ABOUT THIS EXERCISE> Beginning with the line that contains "918x490 pixels. At", reproduce every line through the end of the records below exactly, and leave the pictures out.

[Data records]
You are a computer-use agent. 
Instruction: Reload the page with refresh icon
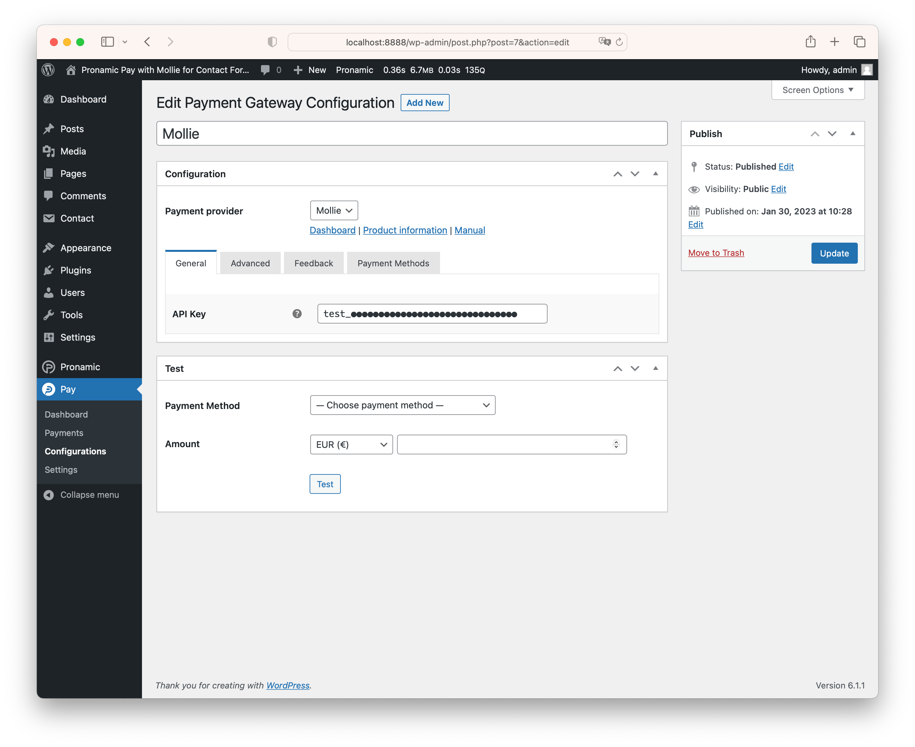click(x=619, y=42)
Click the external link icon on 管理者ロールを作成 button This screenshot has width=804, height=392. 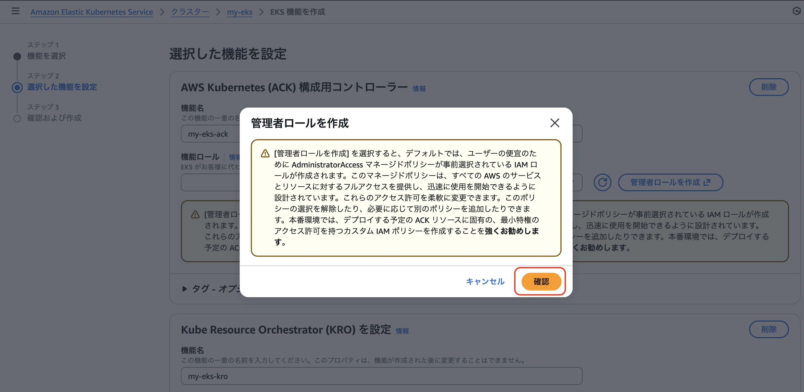click(707, 182)
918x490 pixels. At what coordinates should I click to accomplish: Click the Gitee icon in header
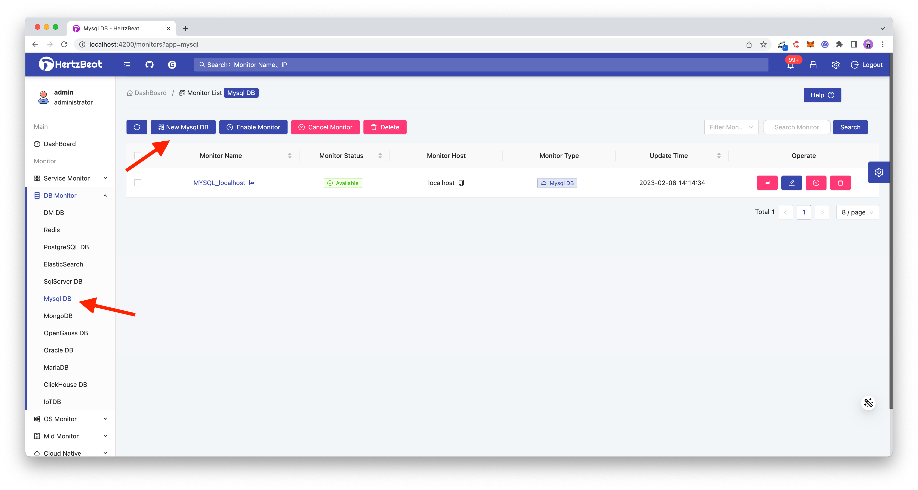[x=172, y=65]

COMPLETED EXERCISE>
918x490 pixels. At what coordinates should I click to accomplish: Click the Gitee icon in header
[x=172, y=65]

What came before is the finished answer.